Rombough asserts that our model1 is of limited use in predicting the temperature dependence of developmental time, but he has used a model with the same two primary variables, size and temperature, for the same purpose2. From his Fig. 1d, he says that diversity among species is the salient feature for temperature dependence.

We replotted these data as the natural logarithm of mass-corrected incubation time against average incubation temperature in °C for fish with sizes and temperatures reported (y = −0.18x + 4.34; r2 = 0.72; n = 36; Q10 ranges from 2 to 7; see supplementary information). The slope (−0.18) is close to the value predicted by our model (−0.14). Our model explains 72% of the variation, leaving only 28% to be explained by species differences, measurement errors and all other factors.

Rombough uses data on time intervals between stages to argue that the effect of temperature varies significantly during development. Most of this variation is measurement error because stages are defined arbitrarily, and times between them are short. Plotting cumulative times for three different stages from these data (Fig. 1) gives excellent fits and very similar slopes, showing that the temperature dependence remains nearly constant throughout development. Rombough actually presents additional support for our model.

Figure 1: Plot of the natural logarithm of time to reach a specific embryonic development stage against incubation temperature for the tailed frog in Rombough's Fig. 1b (ref. 2).
figure 1

The slope of each line is close to the value predicted by our model (−0.13).
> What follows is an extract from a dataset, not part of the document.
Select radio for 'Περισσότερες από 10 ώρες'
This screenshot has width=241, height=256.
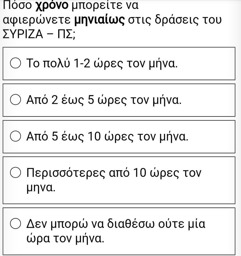pyautogui.click(x=16, y=173)
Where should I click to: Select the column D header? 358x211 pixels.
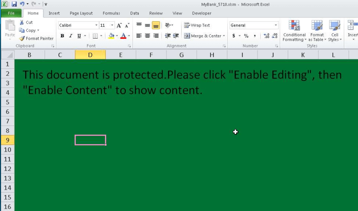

For the tail-bud stage 17, y = −0.15x + 7.4 and r2 = 0.96; for mid-gastrula stage 12, y = −0.15x + 6.7 and r2 = 0.98; and for the four-cell stage, y = −0.14x + 2.8 and r2 = 0.92.

López-Urrutia's main theoretical objection is that “vital action is arrested in the vicinity of 0 °C”, so our model is undefined. Biological activity ceases at around 0 °C because of a phase transition, the freezing of water. We consider this to be a separate process from molecular kinetics (which ceases at absolute zero). Therefore, by extrapolating the a(T) curve for T > 0 to T = 0, we obtain a y-intercept, a(0), that is always non-zero. López-Urrutia argues that activation energy (E) decreases systematically with temperature, and our figures only seem to be linear because we have averaged across temperatures for species. Plotting E for narrow temperature intervals, as in his Fig. 1a, is subject to measurement errors; the confidence intervals are infinite. Systematic changes in E with T should give curvilinear relationships in plots of ln(t/m1/4), as in his Fig. 1b, c or our Fig. 1. Although one species seems slightly curvilinear in his Fig. 1b, most species showed linear relationships across all our data.

Statistics provide a definitive answer for linearity. Curvilinear regression models (polynomials) did not give significantly better fits for any of our plots. Linearity is evident in López-Urrutia's Fig. 1c and in our Fig. 1, where linear fits account for 92–98% of the variation. Note that there is no averaging across temperatures for the fish in his Fig. 1c because each point represents a different species; all points in our Fig. 1 are for the same species.

In his Fig. 1c, López-Urrutia uses differences in intercepts, a, between fish in the wild, univoltine insects and the average for several taxonomic groups to question the reliability of the biological time clock. In our model, the coefficient a allows for variation in intercepts with metabolic rate, B0, and hence for differences in development times depending on which taxa, environmental conditions and developmental stage are measured. It is the M−1/4 dependence on body size and eE/kT temperature dependence in our equation (6), not the coefficient a, that defines the biological time clock. Note, however, that in López-Urrutia's Fig. 1c, the slopes and therefore the E values are nearly identical.

Both authors overlook our central message by focusing on temperature. We never claimed to have derived the Boltzmann factor or Q10. Our model does provide a theoretical framework that combines the effects of size, temperature and stoichiometry to explain most of the variation in developmental rates across diverse environments and taxonomic groups.